“First and foremost for everyone is Do Not Lie,” Nomura advises in training sessions; instead, the SEC alleges two ex-traders “fraudulently generated more than $750,000.”
The SEC has charged a pair of former head traders at Nomura Securities International with “deliberately lying to customers” to inflate the profits of the commercial mortgage-backed securities (CMBS) desk in New York and allegedly line their own pockets.
The SEC alleges that James Im and Kee Chan, who ran the CMBS desk, “each misrepresented price information while acting as intermediaries on trades with Nomura’s customers who sought to buy and sell CMBS on the secondary market.”

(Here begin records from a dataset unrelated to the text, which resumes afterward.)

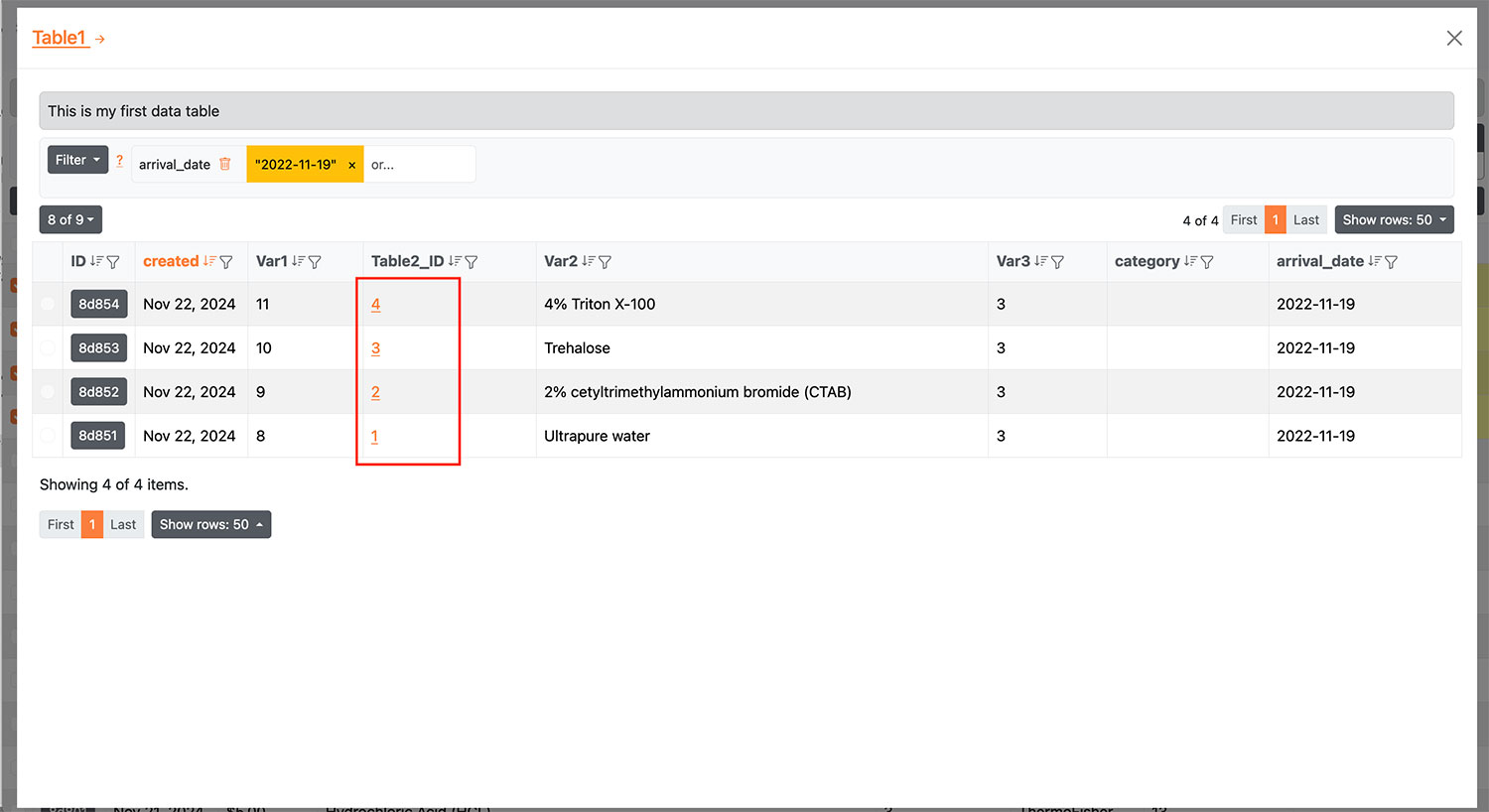Click the "or..." filter value input field
This screenshot has width=1489, height=812.
419,165
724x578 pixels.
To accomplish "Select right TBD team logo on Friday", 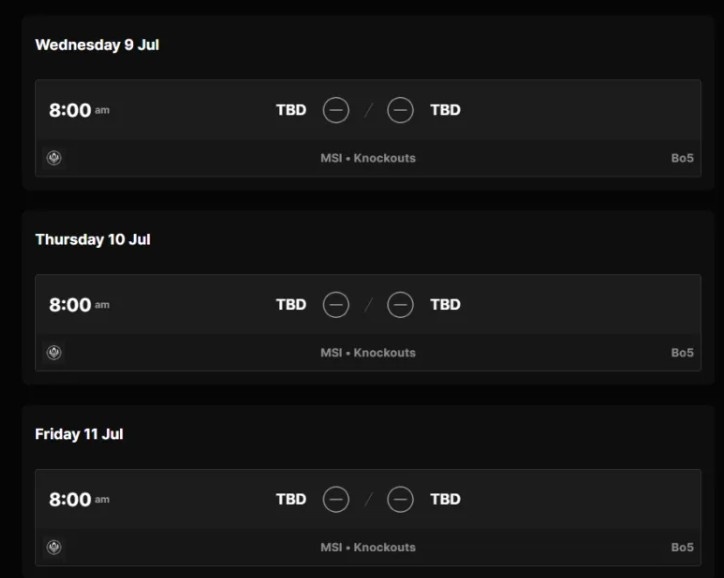I will tap(400, 499).
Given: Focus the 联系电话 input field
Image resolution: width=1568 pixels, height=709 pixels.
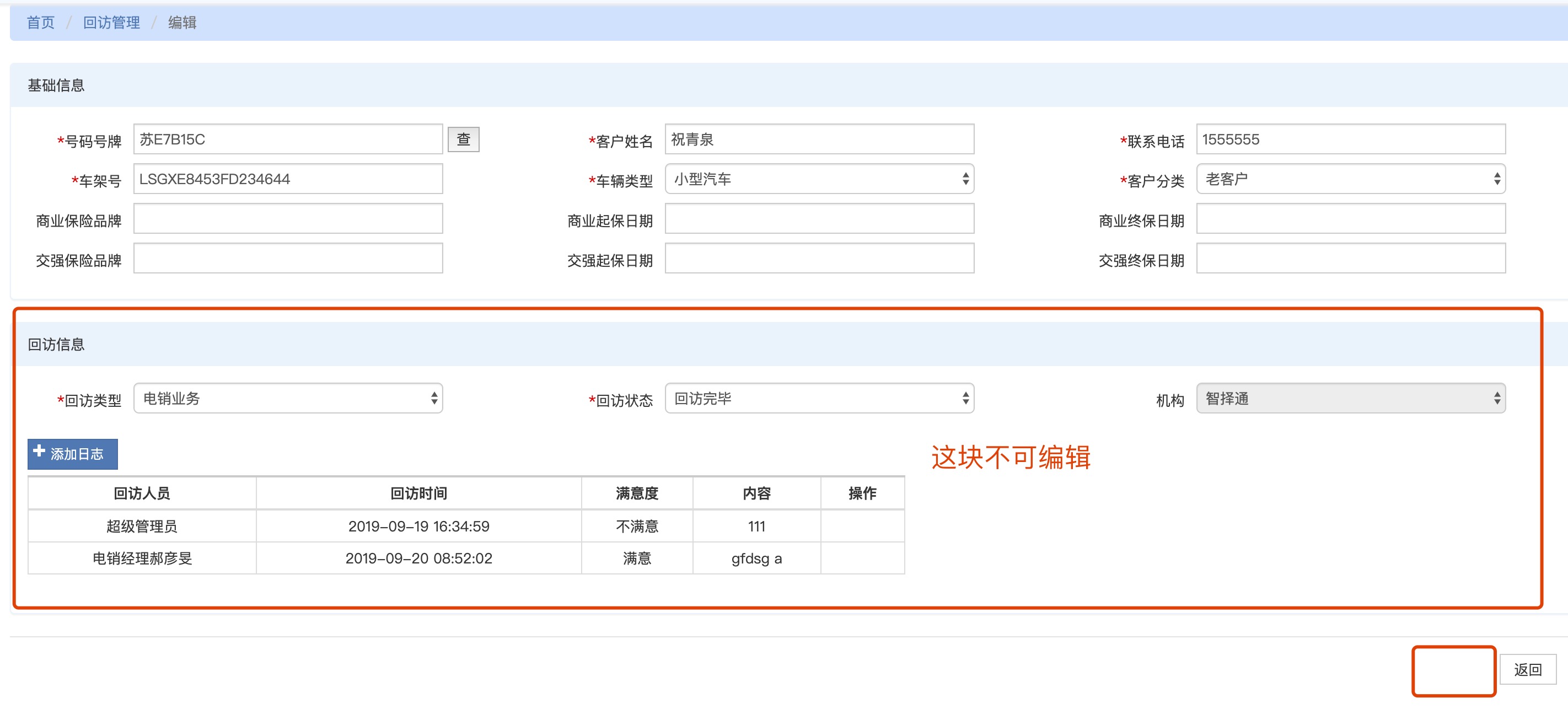Looking at the screenshot, I should pos(1350,139).
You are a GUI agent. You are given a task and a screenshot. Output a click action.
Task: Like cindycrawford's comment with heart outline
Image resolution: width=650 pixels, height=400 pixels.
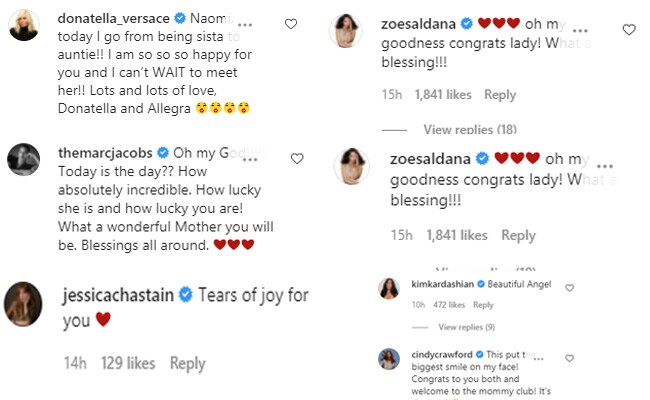(x=570, y=358)
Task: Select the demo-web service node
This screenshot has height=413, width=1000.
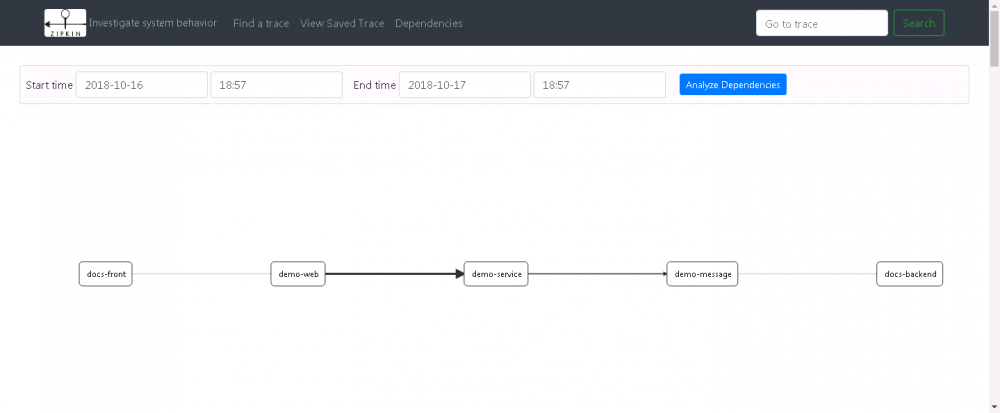Action: 298,274
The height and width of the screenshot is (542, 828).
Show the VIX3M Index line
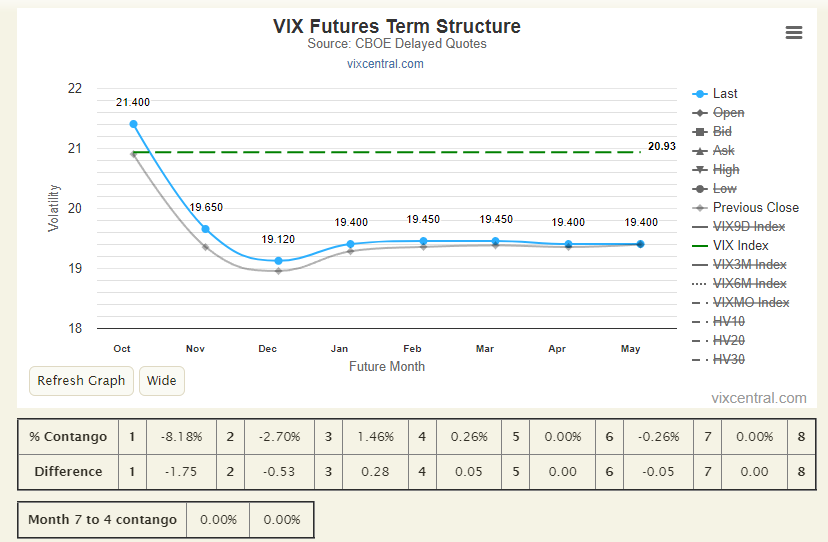(x=749, y=265)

In addition, on occasions, Im and Chan “allegedly pretended they were still negotiating bond purchases with a third-party seller at higher prices when Nomura had already acquired the bonds at a lower price,” the commission says.
Specifically, the SEC alleges that, “in one instance, Im bragged about his purposeful deception of a customer, and Chan once altered an email to a customer to prop up his lie about the bid price for a bond.”
Together they “fraudulently generated more than $750,000,” according to the SEC, and “received substantial bonuses based largely on the desk’s performance.”
Chan, 46, a resident of Manhasset, N.Y., was associated with Nomura as a registered representative from August 2009 through June 2012. During this time, Chan was one of two head traders on Nomura’s CMBS desk in New York, and held the position of managing director, fixed income, securitized products trading, Americas.
Im, 40, a resident of Tarrytown, N.Y., was associated with Nomura as a registered representative from August 2009 through December 2014. Im was the other head trader on Nomura’s CMBS desk in New York, from August 2009 through June 2012, after which he ran the desk alone through December 2014. During this time, Im also held the position of managing director, fixed income, securitized products trading, Americas.
Chan’s and Im’s alleged misrepresentations and deceptions took place in the period from 2010 through March 2012, the commission specifies.
Among the matters about which they allegedly lied to Nomura customers, the SEC says, were: “i) the prices at which Nomura had bought or sold the securities; (ii) the bids and offers that Nomura made or received on the securities; (iii) the compensation that Nomura would receive for intermediating the trades, in the form of the difference, or ‘spread,’ between its purchase and sale prices; and/or (iv) who owned the security.”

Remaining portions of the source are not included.